Time Running Out on Stanley Cup Countdown
Penguins General Manager Jim Rutherford is doing what he can to keep his team ready during the NHL’s current hiatus. But Rutherford also knows the league may not make it back until next season. We’ll soon get to a point where the NHL shouldn’t.
The lines of communication between the general manager and head coach remain open, even as the puck stops here.
“I talk to Mike Sullivan every day,” Jim Rutherford offered up on a conference call this week. “And Mike Sullivan, he’s talking to different people every day.”
Hockey work is being done, even though there are no games to be played.
The Penguins signed Dartmouth sophomore Drew O’Conner as an undrafted free agent two days prior to the NHL’s shutdown this month in response to the COVID-19 pandemic, and they added Western Michigan senior Cam Lee in the same fashion five days into the league’s current hiatus. Rutherford also emphasized the players on the big league roster have all received individual workout programs from the training staff designed to help them do what they can to stay ready while they self-quarantine. He even speculated about injured winger Jake Guentzel’s potential availability should the NHL ever get around to playing a postseason.
“I would expect, knowing Jake Guentzel, that he’s going to be ready,” Rutherford maintained.
It was a relatively optimistic update, but it included a subtle but significant disclaimer:
“If, by chance, we play again.”
The inference, clearly, was there’s a better chance they won’t.
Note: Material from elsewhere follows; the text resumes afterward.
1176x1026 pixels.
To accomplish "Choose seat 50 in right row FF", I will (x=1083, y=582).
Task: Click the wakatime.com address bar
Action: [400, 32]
And it’ll get to the point, sooner rather than later, where the NHL shouldn’t.
The league has adjusted seasons previously.
It didn’t get started until Jan. 19 in 2013 and had to wait until Jan. 22 in 1995.
And in 1992 the Penguins had to wait until April 13 to play game No. 78 after having played game No. 77 on March 31.
An interruption of a couple of weeks was manageable then (particularly for a Penguins team that was on its way to winning a second consecutive Stanley Cup).
And when regular seasons were reduced to 48 games, there was still continuation and consistency once they got everything up and running.
But the question now is how much is too much in terms of an interruption that potentially compromises the season’s integrity?
Much of the fascination with Stanley is rooted in how hard a trophy the Cup is to win.
The regular season is grinding and the subsequent two-month postseason, for those who survive to a Final, is grueling.
You have to outlast the competition as much as outplay everyone else to become a champion.
Qualities and characteristics such as organizational depth and individual resilience, relentlessness and resolve have come to be perceived as time-honored and necessary prerequisites as having enough puck-stoppers and skaters and play-makers.
To borrow a line from Tom Hanks’ Jimmy Dugan in “A League of Their Own” (a baseball movie, yes, but still apropos), “The hard is what makes it great.”
Can it still be great if you take the hard away?
We still weren’t completely certain who would and would not have made the playoffs when the ice melted.
Can that be sorted out with any degree of legitimacy?
The league can eventually throw a tournament together in whatever format it comes up with if it must.
And don’t get me wrong, I’d still watch.
But it just wouldn’t be the same, and shouldn’t be perceived as such.
The very suggestion would be offensive to anyone who’s previously won a Cup.
Another hint the NHL is already well on the way to reaching the same conclusion was Deputy Commissioner Bill Daly’s recent public insistence that any contingency plan to finish this season cannot under any circumstances interfere with the league’s ability to play 82 regular-season games next season.
If you aren’t already resigned to waiting until next year, you ought to be soon enough.